The census units with the top 10% rates are highlighted in red.

Unstable rates (i.e. those associated with smaller population counts) are assigned lower weights to reduce their "prominence" in the mapped data. Notice how the three high raw rates highlighted in the last section are reduced from `r auckland$raw.rate[auckland$raw.rate > 9]` *counts per thousand* to `r EB.est$estmm[auckland$raw.rate > 9] * 1000` *counts per thousand*. The "remapping" of these values along with others can be shown on the following plot:

```{r message=FALSE, warning=FALSE, echo=FALSE, fig.height=4, fig.width=5}
op <- par(pty="s")
plot( eval(EB.est$raw * 1000) ~ eval(EB.est$estmm * 1000) , axes=F, pch = 16, col="grey" , cex=1.3,
      xlab=NA, ylab=NA,ylim=c(0,20))
axis(1, tck = .02,labels=NA)
axis(1, lwd = 0, line = -0.8, cex.axis=0.8)
axis(2, at=seq(0,20,5),tck = .02,line=0,labels=NA)
axis(2, lwd = 0, line = -0.6,las=1,cex.axis=0.8)
box()
mtext(side=1, "Global EB rates (per 1000)",line = 1.2,cex=0.9)
mtext(side=2,"Raw Rates\n (per 1000)", at=23,las=1,line=0,cex=0.9)
points(EB.est$estmm[auckland$raw.rate > 9]*1000, EB.est$raw[auckland$raw.rate > 9]*1000,  
       pch=16, col="red", cex=1.3)
par(op)
```

### Local Empirical Bayes (EB) rate estimate {-}

The *a priori* mean and variance need not be aspatial (i.e. the *prior* distribution being the same for the entire Auckland study area).

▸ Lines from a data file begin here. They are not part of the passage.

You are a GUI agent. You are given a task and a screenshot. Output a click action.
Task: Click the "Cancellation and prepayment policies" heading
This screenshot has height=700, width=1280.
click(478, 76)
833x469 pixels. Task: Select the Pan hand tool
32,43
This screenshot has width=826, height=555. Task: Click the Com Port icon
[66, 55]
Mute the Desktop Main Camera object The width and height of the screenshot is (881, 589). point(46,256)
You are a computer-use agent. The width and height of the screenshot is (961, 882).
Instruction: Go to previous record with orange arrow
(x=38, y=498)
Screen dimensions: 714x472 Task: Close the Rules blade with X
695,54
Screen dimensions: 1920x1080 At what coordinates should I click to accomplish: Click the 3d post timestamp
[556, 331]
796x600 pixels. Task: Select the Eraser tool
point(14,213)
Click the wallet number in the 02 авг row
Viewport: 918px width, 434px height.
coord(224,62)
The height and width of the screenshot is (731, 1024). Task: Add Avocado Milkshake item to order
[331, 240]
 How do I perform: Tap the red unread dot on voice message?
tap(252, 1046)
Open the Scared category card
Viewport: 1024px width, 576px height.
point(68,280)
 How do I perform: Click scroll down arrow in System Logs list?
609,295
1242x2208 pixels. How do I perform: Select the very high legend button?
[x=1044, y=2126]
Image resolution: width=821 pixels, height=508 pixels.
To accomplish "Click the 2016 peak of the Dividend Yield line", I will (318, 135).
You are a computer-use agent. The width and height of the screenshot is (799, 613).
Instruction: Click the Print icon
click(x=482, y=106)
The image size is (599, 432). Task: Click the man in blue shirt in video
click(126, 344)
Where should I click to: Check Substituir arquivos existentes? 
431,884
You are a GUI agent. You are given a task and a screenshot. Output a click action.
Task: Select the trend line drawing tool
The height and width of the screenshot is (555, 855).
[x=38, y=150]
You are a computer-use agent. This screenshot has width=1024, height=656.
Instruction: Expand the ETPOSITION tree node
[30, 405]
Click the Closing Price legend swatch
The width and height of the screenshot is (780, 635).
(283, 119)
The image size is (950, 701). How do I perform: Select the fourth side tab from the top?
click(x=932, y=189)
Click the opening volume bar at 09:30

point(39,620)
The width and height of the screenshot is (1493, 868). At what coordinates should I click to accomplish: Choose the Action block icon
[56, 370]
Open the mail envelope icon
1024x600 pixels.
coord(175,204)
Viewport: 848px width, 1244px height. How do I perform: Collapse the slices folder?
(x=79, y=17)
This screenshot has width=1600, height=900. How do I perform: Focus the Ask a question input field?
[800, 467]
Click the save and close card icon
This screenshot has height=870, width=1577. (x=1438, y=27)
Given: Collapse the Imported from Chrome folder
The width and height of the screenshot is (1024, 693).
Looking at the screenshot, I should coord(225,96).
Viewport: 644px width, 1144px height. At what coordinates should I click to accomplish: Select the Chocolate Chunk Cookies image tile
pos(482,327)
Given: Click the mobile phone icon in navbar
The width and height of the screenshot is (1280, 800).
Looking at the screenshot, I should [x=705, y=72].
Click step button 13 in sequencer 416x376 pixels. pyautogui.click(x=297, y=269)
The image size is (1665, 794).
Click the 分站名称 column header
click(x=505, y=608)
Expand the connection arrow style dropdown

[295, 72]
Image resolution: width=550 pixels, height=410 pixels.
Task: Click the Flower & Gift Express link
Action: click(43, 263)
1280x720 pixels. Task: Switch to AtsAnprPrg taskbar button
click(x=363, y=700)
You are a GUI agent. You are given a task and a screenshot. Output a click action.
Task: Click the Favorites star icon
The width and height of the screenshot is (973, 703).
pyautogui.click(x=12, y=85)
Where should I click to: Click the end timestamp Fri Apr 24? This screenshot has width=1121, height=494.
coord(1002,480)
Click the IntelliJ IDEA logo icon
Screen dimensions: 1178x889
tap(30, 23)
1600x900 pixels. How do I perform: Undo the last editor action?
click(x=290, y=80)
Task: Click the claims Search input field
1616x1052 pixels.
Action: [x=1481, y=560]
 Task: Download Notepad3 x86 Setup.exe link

The adjusted estimated rates can be shrunk towards a *local* mean instead. Such technique is referred to as *local* empirical Bayes rate estimates. In the following example, we define *local* as consisting of all first order adjacent census unit areas.

```{r message=FALSE, warning=FALSE, tidy=FALSE, fig.height=4, fig.width=9}
nb      <- poly2nb(auckland) 
EBL.est <- EBlocal(auckland$M77_85, 9*auckland$Und5_81, nb)
auckland$EBLest <- EBL.est$est * 1000
brks1           <- classIntervals(auckland$EBLest, n = 10, style = "quantile")
brks2           <- classIntervals(auckland$raw.rate, n = 10, style = "quantile")
print(spplot(auckland, "EBLest", at = brks1$brks, col.regions = pal3, 
             main="Local EB rates") ,position=c(0,0,.5,1),more=T)
print(spplot(auckland, "raw.rate", at = brks2$brks, col.regions = pal3, 
             main="Raw Rates") ,position=c(0.5,0,1,1),more=T)
```

The census units with the top 10% rates are highlighted in red.